Rust is taking over everything. The trannies won.
morning sir, become polyglot,, many good language, parl include
>>109090379A robot is not a person, so it would be masturbation at best. No one says a women "had sex" with her vibrator.
>>109084835it is, I would even say it's the best language on the planet.I am a big fan of JavaScript
>>109092726>And yet the resulting code still breaks far more often than native apps. I wonder why.I don't think that's true. I think the breakage mode is simply different. That is, again, because of the fault tolerance model difference in the two cases (i.e. where you don't want to crash everything if your js dies in the browser, but you do want to do that in other languages as the default behavior).
>craft a simple language for the web>continue crafting shit until web development has become a dependency hell of frameworks and librariesI can't believe how much they fucked it up.
>>109092760Yet every time a native app moves to Electron or similar, or offers a web version of itself, that new version is a bug-ridden heap of shit that runs slower, eats way more memory, and has weird mysterious glitches.
>>109092776>runs slower>eats way more memoryBecause instead of running the program, you're now running a browser AND the program.
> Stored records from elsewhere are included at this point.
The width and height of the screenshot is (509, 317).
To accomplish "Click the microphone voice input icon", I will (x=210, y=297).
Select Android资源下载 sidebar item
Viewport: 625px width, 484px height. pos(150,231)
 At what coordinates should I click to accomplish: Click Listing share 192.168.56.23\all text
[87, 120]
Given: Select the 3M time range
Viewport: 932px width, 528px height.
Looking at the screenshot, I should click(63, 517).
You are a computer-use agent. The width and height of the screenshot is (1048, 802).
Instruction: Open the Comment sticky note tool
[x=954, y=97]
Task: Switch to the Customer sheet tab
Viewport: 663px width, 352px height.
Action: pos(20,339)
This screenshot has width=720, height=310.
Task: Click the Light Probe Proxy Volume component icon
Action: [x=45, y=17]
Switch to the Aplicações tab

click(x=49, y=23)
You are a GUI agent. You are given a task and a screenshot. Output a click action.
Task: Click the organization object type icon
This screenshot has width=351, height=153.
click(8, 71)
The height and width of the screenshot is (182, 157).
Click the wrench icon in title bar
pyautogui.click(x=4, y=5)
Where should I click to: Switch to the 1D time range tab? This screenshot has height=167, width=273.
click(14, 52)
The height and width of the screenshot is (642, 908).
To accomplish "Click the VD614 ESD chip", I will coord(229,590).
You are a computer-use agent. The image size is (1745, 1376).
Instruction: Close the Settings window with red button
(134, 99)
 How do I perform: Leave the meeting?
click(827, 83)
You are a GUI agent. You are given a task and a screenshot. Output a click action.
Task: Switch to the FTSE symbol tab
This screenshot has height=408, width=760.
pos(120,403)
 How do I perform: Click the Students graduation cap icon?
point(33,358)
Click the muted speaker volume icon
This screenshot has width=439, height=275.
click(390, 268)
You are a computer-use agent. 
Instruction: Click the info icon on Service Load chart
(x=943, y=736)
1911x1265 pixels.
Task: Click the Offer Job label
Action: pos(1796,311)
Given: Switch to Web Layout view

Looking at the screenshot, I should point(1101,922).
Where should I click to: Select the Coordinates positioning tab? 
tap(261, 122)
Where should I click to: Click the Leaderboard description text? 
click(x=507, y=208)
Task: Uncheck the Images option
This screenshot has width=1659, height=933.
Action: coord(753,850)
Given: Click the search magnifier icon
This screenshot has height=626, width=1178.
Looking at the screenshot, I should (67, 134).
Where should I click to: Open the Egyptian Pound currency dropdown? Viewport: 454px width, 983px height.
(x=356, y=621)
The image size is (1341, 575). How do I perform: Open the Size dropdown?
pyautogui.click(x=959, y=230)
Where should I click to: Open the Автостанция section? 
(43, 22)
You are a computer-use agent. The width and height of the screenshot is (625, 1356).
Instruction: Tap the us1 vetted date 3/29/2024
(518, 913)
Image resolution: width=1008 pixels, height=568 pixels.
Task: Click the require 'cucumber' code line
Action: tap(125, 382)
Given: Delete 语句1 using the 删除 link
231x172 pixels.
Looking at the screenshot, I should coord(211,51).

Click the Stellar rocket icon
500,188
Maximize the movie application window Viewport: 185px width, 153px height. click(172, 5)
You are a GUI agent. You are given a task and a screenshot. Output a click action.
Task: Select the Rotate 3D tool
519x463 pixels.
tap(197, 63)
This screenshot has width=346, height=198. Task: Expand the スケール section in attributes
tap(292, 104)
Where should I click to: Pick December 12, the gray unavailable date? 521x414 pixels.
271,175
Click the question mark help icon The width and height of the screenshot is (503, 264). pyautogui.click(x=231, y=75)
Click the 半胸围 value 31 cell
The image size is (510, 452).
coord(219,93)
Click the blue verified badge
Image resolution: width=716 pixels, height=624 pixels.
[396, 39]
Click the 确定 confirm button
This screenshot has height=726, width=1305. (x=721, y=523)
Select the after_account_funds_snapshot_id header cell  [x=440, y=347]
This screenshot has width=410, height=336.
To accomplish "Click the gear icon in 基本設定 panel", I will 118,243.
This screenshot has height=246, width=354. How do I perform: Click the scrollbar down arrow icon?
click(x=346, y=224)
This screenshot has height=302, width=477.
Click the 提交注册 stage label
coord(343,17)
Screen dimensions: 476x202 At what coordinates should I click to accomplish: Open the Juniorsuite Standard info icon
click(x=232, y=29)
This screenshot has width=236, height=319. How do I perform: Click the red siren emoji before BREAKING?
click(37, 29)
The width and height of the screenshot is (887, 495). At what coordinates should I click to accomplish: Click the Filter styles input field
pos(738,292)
Also, memory management is defined browserside, and browsers actually behave poorly in general and inconsistently on this. Fun fact.>bug-ridden>weird mysterious glitchesProof? I argue it's the same shit, but whereas you'd get silent corruption or a crash in the native version, you instead get weird animations or stutters in the electron version.
>>109092776I don't know anon, vscode is a pretty good example of an electron program that is quite good if the programmers know what they do.
>>109092844vscode still groids out the mouse cursor on light themes when combined with AMD GPUs on Windows. For over 2 years now.>https://github.com/microsoft/vscode/issues/204103
>>109092857And visual studio community edition?
>>109084835it is, actually way better than python, but in bad hands sadly, used to bloat the entire internet. normies try to implement typing system into it instead of using a proper typed language
>>109086657I think it has objects as far as I remember
>>109084835Yes, well designed, consistent, safe.
>>109094254Type systems are a brainlet meme.
>>109092909no, because that's part of the problem. vs code is a glorified web browser and issues with chromium are present in vs code.
>>109096111And what about visual studio community edition, numbnuts?